Nixie tube tester

This very simple circuit can be used to verify the proper functionality of each cathodes in a Nixie tube, which was the predecessor of the solid-state LED 7-segment display, back in the 1960s and early 70s. The main anode voltage is obtained from a simple, battery-powered flyback inverter with just enough voltage to strike the glow discharge, and an adjustable resistor current limiter to set the proper brightness of the tube, with regards to its lifetime.

Nixie tester in operation, with a ZM1020 top-view nixie tube

You can use this tester to verify each numeral for any discrepancies, such as unwanted flickering, cathode poisoning (so that only a part of the digit gets lit), or sputtering (cathodes not observable at all).
As for the anode voltage, usually, 150 to 200 volts at a current of 1 or 2 milliamps will do the trick, but to be on the conservative side, better check your datasheet. When computing the current limiting resistor, it’s just simple Ohm’s law, just be sure to subtract the voltage drop of the nixie from your supply voltage to get the proper value.
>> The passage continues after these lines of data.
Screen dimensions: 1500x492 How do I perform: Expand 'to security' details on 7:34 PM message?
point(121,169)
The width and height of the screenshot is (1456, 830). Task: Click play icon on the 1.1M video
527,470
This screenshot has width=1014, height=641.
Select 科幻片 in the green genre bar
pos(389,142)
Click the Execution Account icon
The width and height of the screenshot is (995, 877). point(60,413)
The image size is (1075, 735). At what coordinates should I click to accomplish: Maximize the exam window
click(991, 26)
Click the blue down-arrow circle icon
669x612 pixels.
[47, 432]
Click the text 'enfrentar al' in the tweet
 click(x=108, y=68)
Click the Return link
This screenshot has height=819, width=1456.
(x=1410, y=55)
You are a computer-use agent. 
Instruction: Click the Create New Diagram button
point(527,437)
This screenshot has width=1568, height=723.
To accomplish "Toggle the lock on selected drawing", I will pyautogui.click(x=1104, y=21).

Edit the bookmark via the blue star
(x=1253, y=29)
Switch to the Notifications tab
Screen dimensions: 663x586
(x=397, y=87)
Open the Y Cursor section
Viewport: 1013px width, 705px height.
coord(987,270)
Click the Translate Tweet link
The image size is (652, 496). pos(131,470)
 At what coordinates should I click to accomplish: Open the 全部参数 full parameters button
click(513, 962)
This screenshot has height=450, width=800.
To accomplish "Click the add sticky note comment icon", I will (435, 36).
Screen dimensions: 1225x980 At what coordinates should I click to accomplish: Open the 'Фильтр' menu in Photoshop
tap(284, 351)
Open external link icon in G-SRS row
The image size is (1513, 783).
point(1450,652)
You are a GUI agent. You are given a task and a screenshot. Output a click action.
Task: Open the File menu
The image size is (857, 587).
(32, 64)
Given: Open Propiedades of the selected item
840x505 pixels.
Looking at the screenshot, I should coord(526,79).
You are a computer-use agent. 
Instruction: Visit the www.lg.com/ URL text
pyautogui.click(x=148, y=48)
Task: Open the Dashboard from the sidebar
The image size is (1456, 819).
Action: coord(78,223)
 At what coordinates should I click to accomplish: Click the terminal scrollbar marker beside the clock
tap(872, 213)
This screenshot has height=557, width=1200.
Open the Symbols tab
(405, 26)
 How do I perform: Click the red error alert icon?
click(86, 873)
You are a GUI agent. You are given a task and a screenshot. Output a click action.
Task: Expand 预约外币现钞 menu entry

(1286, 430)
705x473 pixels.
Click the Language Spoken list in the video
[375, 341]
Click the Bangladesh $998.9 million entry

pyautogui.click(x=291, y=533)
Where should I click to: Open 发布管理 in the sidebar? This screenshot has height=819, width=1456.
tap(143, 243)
A very non-trivial circuit

And this is – basically – a way how you can make yourself a nixie clock. Instead of a mechanical switch though, an MCU (or other logic circuit) does it for you. To start with, you will naturally need nixies that display numerals, and not letters or symbols. Then, you can use a decadic counter (like the 74141 chip) for each tube, that will be driven from a microchip using a known sequence (like a BCD signal, or some other code). This chip will also keep track of the real-time clock with the least deviation.
If you want to go “retro”, you can forget the MCU and play around with TTL circuitry. While you’re at it, you can obtain the time multiplex e.g. from the mains frequency (50 or 60 Hz, depending where you live), by using divider circuits. Nowadays, at least the whole of Europe is synchronised, and besides – old AC-powered alarm clocks did it this way, too – so you don’t have to worry about time drifting a little too much, if you want to do it the old-fashioned way.